- _TASK TO COMPLETE_:
An unaltered copy of every line below is the expected output.

+++++

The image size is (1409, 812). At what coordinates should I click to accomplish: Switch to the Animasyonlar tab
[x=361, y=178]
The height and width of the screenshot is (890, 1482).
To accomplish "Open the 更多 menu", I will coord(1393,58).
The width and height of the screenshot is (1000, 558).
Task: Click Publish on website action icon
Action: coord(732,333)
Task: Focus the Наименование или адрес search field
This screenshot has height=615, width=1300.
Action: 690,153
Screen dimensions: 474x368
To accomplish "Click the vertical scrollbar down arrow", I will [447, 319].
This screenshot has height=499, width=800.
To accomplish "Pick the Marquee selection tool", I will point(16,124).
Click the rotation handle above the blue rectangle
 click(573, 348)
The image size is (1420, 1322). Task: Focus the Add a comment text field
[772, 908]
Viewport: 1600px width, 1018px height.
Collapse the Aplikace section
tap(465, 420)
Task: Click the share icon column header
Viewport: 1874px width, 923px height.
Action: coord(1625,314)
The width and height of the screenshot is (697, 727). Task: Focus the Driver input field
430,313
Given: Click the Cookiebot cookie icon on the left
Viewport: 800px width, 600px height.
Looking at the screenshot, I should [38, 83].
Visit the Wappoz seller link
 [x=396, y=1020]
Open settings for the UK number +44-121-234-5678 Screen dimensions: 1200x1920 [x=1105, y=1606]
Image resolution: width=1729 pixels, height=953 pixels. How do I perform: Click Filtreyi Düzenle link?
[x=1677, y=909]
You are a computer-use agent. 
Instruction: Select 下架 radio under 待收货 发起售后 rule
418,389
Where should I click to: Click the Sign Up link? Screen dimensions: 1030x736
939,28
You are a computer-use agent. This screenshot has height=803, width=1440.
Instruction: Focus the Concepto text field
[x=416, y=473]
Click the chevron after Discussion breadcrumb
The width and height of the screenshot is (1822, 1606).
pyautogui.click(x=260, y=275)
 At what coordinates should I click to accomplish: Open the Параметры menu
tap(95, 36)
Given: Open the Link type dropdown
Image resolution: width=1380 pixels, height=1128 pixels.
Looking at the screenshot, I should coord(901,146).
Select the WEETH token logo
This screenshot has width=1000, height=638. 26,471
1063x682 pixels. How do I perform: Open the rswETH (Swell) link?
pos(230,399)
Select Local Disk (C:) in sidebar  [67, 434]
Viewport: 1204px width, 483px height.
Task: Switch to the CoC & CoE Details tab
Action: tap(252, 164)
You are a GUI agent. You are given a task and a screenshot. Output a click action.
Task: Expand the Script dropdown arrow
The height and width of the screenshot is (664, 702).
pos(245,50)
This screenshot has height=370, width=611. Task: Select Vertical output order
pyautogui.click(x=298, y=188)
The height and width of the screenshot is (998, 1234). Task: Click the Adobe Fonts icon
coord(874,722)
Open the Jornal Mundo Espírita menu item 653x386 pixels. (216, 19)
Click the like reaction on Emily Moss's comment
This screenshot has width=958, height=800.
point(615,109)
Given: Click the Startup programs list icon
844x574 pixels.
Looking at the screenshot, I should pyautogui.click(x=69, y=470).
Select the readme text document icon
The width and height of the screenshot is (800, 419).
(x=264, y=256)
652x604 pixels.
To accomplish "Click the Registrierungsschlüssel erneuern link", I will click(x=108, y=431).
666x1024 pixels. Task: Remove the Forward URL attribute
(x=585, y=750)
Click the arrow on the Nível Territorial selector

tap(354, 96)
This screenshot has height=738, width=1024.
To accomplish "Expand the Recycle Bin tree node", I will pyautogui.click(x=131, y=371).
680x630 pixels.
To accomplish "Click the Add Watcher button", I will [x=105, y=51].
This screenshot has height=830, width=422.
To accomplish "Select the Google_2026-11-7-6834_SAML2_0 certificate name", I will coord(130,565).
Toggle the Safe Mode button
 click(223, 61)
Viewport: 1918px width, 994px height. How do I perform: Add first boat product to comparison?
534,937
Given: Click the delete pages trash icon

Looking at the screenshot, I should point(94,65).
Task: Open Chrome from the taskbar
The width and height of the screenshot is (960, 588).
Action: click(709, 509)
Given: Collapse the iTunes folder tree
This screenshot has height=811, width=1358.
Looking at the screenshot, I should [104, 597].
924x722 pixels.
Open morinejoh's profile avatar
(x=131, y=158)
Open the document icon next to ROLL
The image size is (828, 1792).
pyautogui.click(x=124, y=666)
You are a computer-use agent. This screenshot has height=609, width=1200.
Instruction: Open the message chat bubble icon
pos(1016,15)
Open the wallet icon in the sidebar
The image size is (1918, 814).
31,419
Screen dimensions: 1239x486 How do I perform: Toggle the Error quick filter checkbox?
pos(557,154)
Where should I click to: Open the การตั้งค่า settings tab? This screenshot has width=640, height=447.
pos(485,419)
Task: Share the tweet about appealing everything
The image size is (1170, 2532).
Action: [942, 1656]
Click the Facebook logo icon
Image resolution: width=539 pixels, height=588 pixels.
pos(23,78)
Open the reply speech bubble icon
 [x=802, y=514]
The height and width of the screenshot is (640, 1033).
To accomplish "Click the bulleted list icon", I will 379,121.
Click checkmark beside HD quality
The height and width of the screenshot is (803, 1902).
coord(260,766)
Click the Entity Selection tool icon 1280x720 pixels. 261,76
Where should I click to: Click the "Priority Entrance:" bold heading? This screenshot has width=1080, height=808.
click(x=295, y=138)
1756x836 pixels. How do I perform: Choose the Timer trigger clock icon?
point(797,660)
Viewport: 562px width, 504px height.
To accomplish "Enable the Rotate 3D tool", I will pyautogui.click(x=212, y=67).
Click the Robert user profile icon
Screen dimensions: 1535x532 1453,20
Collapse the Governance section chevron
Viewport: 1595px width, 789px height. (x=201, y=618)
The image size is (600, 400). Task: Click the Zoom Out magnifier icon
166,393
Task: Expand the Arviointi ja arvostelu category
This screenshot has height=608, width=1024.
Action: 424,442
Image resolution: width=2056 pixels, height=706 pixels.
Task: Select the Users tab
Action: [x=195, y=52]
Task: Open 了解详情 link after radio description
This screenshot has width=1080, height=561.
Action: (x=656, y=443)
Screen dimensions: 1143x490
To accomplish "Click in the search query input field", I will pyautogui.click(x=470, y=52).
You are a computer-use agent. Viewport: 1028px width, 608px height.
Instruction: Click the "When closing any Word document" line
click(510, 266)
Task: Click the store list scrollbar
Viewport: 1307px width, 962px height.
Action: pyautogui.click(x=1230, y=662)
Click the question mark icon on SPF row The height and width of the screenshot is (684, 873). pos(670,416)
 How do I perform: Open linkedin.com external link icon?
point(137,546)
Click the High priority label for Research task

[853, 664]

+++++

- _COMPLETED TASK_:
The image size is (1409, 812). At what coordinates should I click to accomplish: Switch to the Animasyonlar tab
[x=361, y=178]
The height and width of the screenshot is (890, 1482).
To accomplish "Open the 更多 menu", I will coord(1393,58).
The width and height of the screenshot is (1000, 558).
Task: Click Publish on website action icon
Action: coord(732,333)
Task: Focus the Наименование или адрес search field
This screenshot has height=615, width=1300.
Action: 690,153
Screen dimensions: 474x368
To accomplish "Click the vertical scrollbar down arrow", I will [447, 319].
This screenshot has height=499, width=800.
To accomplish "Pick the Marquee selection tool", I will point(16,124).
Click the rotation handle above the blue rectangle
 click(573, 348)
The image size is (1420, 1322). Task: Focus the Add a comment text field
[772, 908]
Viewport: 1600px width, 1018px height.
Collapse the Aplikace section
tap(465, 420)
Task: Click the share icon column header
Viewport: 1874px width, 923px height.
Action: coord(1625,314)
The width and height of the screenshot is (697, 727). Task: Focus the Driver input field
430,313
Given: Click the Cookiebot cookie icon on the left
Viewport: 800px width, 600px height.
Looking at the screenshot, I should [38, 83].
Visit the Wappoz seller link
 [x=396, y=1020]
Open settings for the UK number +44-121-234-5678 Screen dimensions: 1200x1920 [x=1105, y=1606]
Image resolution: width=1729 pixels, height=953 pixels. How do I perform: Click Filtreyi Düzenle link?
[x=1677, y=909]
You are a computer-use agent. 
Instruction: Select 下架 radio under 待收货 发起售后 rule
418,389
Where should I click to: Click the Sign Up link? Screen dimensions: 1030x736
939,28
You are a computer-use agent. This screenshot has height=803, width=1440.
Instruction: Focus the Concepto text field
[x=416, y=473]
Click the chevron after Discussion breadcrumb
The width and height of the screenshot is (1822, 1606).
pyautogui.click(x=260, y=275)
 At what coordinates should I click to accomplish: Open the Параметры menu
tap(95, 36)
Given: Open the Link type dropdown
Image resolution: width=1380 pixels, height=1128 pixels.
Looking at the screenshot, I should coord(901,146).
Select the WEETH token logo
This screenshot has width=1000, height=638. 26,471
1063x682 pixels. How do I perform: Open the rswETH (Swell) link?
pos(230,399)
Select Local Disk (C:) in sidebar  [67, 434]
Viewport: 1204px width, 483px height.
Task: Switch to the CoC & CoE Details tab
Action: tap(252, 164)
You are a GUI agent. You are given a task and a screenshot. Output a click action.
Task: Expand the Script dropdown arrow
The height and width of the screenshot is (664, 702).
pos(245,50)
This screenshot has height=370, width=611. Task: Select Vertical output order
pyautogui.click(x=298, y=188)
The height and width of the screenshot is (998, 1234). Task: Click the Adobe Fonts icon
coord(874,722)
Open the Jornal Mundo Espírita menu item 653x386 pixels. (216, 19)
Click the like reaction on Emily Moss's comment
This screenshot has width=958, height=800.
point(615,109)
Given: Click the Startup programs list icon
844x574 pixels.
Looking at the screenshot, I should pyautogui.click(x=69, y=470).
Select the readme text document icon
The width and height of the screenshot is (800, 419).
(x=264, y=256)
652x604 pixels.
To accomplish "Click the Registrierungsschlüssel erneuern link", I will click(x=108, y=431).
666x1024 pixels. Task: Remove the Forward URL attribute
(x=585, y=750)
Click the arrow on the Nível Territorial selector

tap(354, 96)
This screenshot has height=738, width=1024.
To accomplish "Expand the Recycle Bin tree node", I will pyautogui.click(x=131, y=371).
680x630 pixels.
To accomplish "Click the Add Watcher button", I will [x=105, y=51].
This screenshot has height=830, width=422.
To accomplish "Select the Google_2026-11-7-6834_SAML2_0 certificate name", I will coord(130,565).
Toggle the Safe Mode button
 click(223, 61)
Viewport: 1918px width, 994px height. How do I perform: Add first boat product to comparison?
534,937
Given: Click the delete pages trash icon

Looking at the screenshot, I should point(94,65).
Task: Open Chrome from the taskbar
The width and height of the screenshot is (960, 588).
Action: click(709, 509)
Given: Collapse the iTunes folder tree
This screenshot has height=811, width=1358.
Looking at the screenshot, I should [104, 597].
924x722 pixels.
Open morinejoh's profile avatar
(x=131, y=158)
Open the document icon next to ROLL
The image size is (828, 1792).
pyautogui.click(x=124, y=666)
You are a computer-use agent. This screenshot has height=609, width=1200.
Instruction: Open the message chat bubble icon
pos(1016,15)
Open the wallet icon in the sidebar
The image size is (1918, 814).
31,419
Screen dimensions: 1239x486 How do I perform: Toggle the Error quick filter checkbox?
pos(557,154)
Where should I click to: Open the การตั้งค่า settings tab? This screenshot has width=640, height=447.
pos(485,419)
Task: Share the tweet about appealing everything
The image size is (1170, 2532).
Action: [942, 1656]
Click the Facebook logo icon
Image resolution: width=539 pixels, height=588 pixels.
pos(23,78)
Open the reply speech bubble icon
 [x=802, y=514]
The height and width of the screenshot is (640, 1033).
To accomplish "Click the bulleted list icon", I will 379,121.
Click checkmark beside HD quality
The height and width of the screenshot is (803, 1902).
coord(260,766)
Click the Entity Selection tool icon 1280x720 pixels. 261,76
Where should I click to: Click the "Priority Entrance:" bold heading? This screenshot has width=1080, height=808.
click(x=295, y=138)
1756x836 pixels. How do I perform: Choose the Timer trigger clock icon?
point(797,660)
Viewport: 562px width, 504px height.
To accomplish "Enable the Rotate 3D tool", I will pyautogui.click(x=212, y=67).
Click the Robert user profile icon
Screen dimensions: 1535x532 1453,20
Collapse the Governance section chevron
Viewport: 1595px width, 789px height. (x=201, y=618)
The image size is (600, 400). Task: Click the Zoom Out magnifier icon
166,393
Task: Expand the Arviointi ja arvostelu category
This screenshot has height=608, width=1024.
Action: 424,442
Image resolution: width=2056 pixels, height=706 pixels.
Task: Select the Users tab
Action: [x=195, y=52]
Task: Open 了解详情 link after radio description
This screenshot has width=1080, height=561.
Action: (x=656, y=443)
Screen dimensions: 1143x490
To accomplish "Click in the search query input field", I will pyautogui.click(x=470, y=52).
You are a computer-use agent. Viewport: 1028px width, 608px height.
Instruction: Click the "When closing any Word document" line
click(510, 266)
Task: Click the store list scrollbar
Viewport: 1307px width, 962px height.
Action: pyautogui.click(x=1230, y=662)
Click the question mark icon on SPF row The height and width of the screenshot is (684, 873). pos(670,416)
 How do I perform: Open linkedin.com external link icon?
point(137,546)
Click the High priority label for Research task

[853, 664]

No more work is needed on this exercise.